**Fragmento seleccionado:**
*****
Tampoco es lo mismo estar confinados en la capital donde uno puede comprar comida atravesando la calle, que estar confinados en un pueblito de la sierra o de la selva, en donde la única fuente de alimentos proviene de las chacras o los ríos. Hace algunos días veía con tristeza imágenes de unos campesinos que eran arrestados por la policía por incumplir la orden de confinamiento. Eran dos personas que estaban en su chacra, algo lejos de su vivienda (como suelen ser las chacras familiares). Algunos días después otras personas eran arrestadas cuando iban a pescar al río. En redes sociales los cibernautas no dudaron en despotricar contra estas personas, tildándolas de irresponsables y muchos otros adjetivos que no puedo reproducir en esta columna.
No quiero decir que la orden de confinamiento deba ser eliminada o ser menos estricta; lo que quiero decir es que esta orden debe ser adaptaba a los múltiples casos y escenarios de nuestro país. Las medidas de prevención deberían ser adaptadas según el contexto y la gravedad de la situación por cada gobierno municipal y regional y escuchar a los grupos minoritarios que exponen sus casos.
*****
**Consigna:**
Responde estas preguntas sobre la columna acerca del confinamiento:
1. ¿Dónde estaban los dos campesinos arrestados por incumplir la orden de confinamiento?
2. ¿Qué iban a hacer las personas arrestadas algunos días después?
3. ¿Quiénes deberían adaptar las medidas de prevención según el contexto y la gravedad de la situación?

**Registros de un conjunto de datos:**
*****
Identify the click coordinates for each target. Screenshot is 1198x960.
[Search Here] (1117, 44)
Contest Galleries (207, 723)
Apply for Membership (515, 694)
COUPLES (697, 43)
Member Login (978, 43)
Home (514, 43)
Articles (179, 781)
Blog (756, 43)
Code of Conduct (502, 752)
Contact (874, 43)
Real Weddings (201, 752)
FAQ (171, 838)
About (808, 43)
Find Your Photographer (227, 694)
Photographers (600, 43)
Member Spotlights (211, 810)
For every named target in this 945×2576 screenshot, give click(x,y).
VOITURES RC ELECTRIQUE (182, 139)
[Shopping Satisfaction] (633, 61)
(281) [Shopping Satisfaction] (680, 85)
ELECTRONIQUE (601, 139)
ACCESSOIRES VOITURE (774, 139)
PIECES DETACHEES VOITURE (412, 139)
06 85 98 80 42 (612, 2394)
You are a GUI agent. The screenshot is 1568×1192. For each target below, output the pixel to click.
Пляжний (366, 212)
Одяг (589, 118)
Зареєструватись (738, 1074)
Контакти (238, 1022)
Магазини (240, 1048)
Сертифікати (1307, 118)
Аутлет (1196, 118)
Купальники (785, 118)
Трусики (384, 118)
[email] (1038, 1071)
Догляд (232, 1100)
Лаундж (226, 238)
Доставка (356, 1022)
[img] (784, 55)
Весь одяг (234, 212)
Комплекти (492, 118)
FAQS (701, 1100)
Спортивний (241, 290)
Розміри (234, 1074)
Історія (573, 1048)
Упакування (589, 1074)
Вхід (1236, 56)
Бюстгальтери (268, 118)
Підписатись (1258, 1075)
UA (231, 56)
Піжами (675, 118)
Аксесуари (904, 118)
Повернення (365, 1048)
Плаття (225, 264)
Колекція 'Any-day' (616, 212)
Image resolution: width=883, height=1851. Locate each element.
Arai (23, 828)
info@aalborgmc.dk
*****
**Resultado:**
1. En su chacra, algo lejos de su vivienda.
2. Iban a pescar al río.
3. Cada gobierno municipal y regional.